Law firm Mischon De Reya leads a class-action against Deepmind for its mishandling of NHS data.

What does this mean?

In 2015, the Royal Free NHS Trust partnered with Google’s sister company, DeepMind Technologies (DeepMind), to develop Streams, an app to alert clinicians to cases of acute kidney injury (AKI). Streams was an immense success, significantly cutting short the time needed to make AKI diagnoses.

In February 2016, however, a report by the New Scientist revealed that Streams had unlawfully provided DeepMind the confidential data of over 1.6 million patients, prompting a formal inquiry by the Information Commissioner’s Office (ICO). The ICO found that the trust did not adequately protect its patients’ privacy in the app’s development. Patients were not informed of the collaboration and the use of the data. The trust had no legal basis to provide patients’ sensitive information to the tech company under the Data Protection Act 1998. The ICO ordered the trust to better protect its patients’ privacy.

While the trust was subject to inquiry, no action was formally taken against DeepMind or Google on the matter until late September of this year. Mishcon de Reya (MdR) announced that it has filed a class-action suit against the two companies, a representative action made on behalf of its lead claimant, Mr. Andrew Prismall, and the 1.6m individuals affected. They claim the tech companies breached data protection law in receiving their confidential medical records.

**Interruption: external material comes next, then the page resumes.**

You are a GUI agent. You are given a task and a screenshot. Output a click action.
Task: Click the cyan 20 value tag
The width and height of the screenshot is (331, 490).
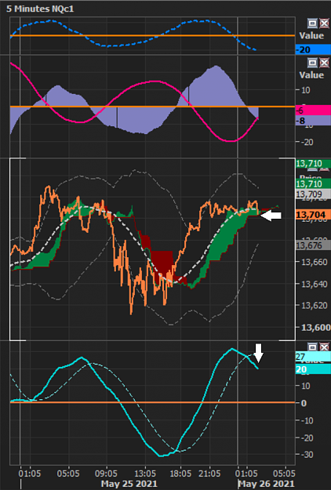pos(313,369)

What's the big picture effect?

In an era where personal data is a valuable commodity and tightly regulated, the fact that a giant technology company can obtain the data of 1.6m people without their consent or knowledge is alarming. Especially considering that the pandemic has made people keenly aware of and sensitive to matters concerning health, and given that the recent HSE ransomware attack in May has heightened public insecurities around medical confidentiality.   

The claim will also lead the way for class actions in consumer privacy protections as a viable means to redress victims of future breaches, particularly against powerful organisations. At the very least, how seriously technology companies take their responsibility in personal data protection can be scrutinised. It may lead to more control measures being necessary either internally or externally. Other companies could now look to strengthen their technological and organisational security measures to protect themselves from liability.

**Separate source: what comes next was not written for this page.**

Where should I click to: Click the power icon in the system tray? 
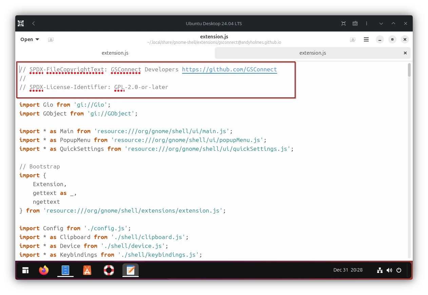pos(398,270)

As for the 1.6m victims, there is presently uncertainty on whether compensation can be awarded in cases where little financial loss or distress is suffered – otherwise known as cases of “minor data protection breach”. MdR’s claim may provide justice in terms of compensation, but this is yet to be decided.

Ultimately, whatever the outcome of the claim may be, Mischon De Reya hopes it will answer “fundamental questions about the handling of sensitive personal data” within the UK.